Decidimos viajar por carretera y adentrarnos en la región michoacana, abundante en paisajes naturales y en tradiciones, y conforme recorríamos los pueblos de la Meseta Tarasca no dejamos de sorprendernos con la enorme riqueza arquitectónica de carácter religioso, edificada durante el periodo de evangelización (siglos XVI y XVII), que encontramos a nuestro paso.
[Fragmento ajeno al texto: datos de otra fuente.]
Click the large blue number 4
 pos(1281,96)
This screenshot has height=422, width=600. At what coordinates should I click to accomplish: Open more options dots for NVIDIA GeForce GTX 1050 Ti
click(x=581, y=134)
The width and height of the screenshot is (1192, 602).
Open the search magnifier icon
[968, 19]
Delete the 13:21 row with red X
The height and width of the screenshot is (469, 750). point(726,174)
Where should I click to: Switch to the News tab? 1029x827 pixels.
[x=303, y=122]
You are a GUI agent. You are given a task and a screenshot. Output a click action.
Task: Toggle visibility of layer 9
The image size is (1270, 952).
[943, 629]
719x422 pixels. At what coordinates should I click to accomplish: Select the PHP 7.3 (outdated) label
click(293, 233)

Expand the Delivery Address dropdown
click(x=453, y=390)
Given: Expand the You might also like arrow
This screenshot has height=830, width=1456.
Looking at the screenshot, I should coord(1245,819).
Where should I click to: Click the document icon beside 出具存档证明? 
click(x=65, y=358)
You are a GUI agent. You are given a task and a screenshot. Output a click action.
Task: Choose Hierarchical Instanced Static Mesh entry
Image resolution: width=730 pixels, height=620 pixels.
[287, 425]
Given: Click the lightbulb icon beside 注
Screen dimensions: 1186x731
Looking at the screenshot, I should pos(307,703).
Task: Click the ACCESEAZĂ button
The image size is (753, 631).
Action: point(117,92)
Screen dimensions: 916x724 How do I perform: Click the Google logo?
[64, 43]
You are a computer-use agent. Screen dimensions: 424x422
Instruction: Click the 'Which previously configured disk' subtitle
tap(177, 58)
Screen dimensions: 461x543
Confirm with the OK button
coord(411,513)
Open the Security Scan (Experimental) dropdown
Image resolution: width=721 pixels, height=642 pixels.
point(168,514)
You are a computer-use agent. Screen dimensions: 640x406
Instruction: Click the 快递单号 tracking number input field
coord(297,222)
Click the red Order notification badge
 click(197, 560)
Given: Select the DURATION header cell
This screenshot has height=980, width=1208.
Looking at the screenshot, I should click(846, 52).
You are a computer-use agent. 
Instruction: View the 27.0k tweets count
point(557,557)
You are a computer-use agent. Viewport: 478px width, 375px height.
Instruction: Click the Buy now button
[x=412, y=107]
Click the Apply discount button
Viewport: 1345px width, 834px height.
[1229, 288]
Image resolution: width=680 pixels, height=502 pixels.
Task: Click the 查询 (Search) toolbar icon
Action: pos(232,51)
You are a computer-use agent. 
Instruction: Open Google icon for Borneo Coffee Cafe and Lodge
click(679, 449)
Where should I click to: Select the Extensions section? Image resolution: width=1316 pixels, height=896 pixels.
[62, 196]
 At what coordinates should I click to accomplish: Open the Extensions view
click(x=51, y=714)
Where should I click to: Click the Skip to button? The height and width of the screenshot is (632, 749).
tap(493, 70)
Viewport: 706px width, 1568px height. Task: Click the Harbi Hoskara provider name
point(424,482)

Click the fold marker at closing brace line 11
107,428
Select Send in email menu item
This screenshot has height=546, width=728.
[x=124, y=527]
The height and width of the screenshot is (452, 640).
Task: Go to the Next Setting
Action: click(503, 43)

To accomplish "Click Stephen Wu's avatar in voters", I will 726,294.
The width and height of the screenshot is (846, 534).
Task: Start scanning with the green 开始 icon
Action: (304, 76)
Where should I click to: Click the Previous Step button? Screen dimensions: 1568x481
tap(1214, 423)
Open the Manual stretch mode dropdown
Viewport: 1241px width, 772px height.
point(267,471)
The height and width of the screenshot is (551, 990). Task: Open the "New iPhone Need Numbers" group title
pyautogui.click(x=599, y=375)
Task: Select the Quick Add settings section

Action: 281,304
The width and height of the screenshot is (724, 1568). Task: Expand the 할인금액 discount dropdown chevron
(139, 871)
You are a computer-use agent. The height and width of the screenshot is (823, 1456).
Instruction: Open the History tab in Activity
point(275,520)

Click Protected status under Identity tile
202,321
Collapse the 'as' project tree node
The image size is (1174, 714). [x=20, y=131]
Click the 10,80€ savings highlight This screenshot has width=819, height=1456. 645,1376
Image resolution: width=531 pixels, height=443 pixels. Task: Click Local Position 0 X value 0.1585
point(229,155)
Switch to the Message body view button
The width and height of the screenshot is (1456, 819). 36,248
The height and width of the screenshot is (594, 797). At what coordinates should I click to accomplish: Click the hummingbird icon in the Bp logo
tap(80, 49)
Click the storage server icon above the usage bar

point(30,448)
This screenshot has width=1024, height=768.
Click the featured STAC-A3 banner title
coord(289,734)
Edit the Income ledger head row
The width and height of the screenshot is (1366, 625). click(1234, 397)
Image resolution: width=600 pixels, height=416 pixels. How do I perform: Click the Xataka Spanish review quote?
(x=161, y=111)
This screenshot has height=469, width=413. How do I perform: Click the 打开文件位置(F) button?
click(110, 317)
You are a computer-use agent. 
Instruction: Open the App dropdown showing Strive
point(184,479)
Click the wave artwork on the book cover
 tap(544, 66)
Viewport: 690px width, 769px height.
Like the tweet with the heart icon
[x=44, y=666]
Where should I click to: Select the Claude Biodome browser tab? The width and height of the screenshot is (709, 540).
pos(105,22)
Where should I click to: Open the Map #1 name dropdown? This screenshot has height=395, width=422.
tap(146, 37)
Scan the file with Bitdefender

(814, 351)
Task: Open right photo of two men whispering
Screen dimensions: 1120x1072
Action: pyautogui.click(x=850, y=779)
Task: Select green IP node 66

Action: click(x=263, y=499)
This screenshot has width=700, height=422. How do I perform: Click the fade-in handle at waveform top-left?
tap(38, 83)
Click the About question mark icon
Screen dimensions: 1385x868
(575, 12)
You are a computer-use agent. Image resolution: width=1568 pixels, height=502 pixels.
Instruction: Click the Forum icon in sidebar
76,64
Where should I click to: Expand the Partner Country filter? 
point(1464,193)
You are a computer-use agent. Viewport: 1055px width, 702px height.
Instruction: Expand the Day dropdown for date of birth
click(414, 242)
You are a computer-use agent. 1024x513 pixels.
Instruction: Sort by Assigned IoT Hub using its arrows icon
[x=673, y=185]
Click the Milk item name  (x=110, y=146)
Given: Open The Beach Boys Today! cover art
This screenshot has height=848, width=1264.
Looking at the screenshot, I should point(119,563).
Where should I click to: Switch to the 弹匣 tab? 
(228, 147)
Tuvimos que investigar sobre el tema para poder explicar la belleza y factura de los techos de los templos, o los detalles de las cruces y de las fachadas. Y es que con la llegada de los primeros misioneros franciscanos y agustinos, durante el siglo XVI, se inició un proceso de fundación de “hospitales de indios”, idea que propagó en la región el primer obispo de Michoacán, don Vasco de Quiroga. Constituían un conjunto arquitectónico formado por un convento o curato de cuya congregación religiosa dependía el hospital.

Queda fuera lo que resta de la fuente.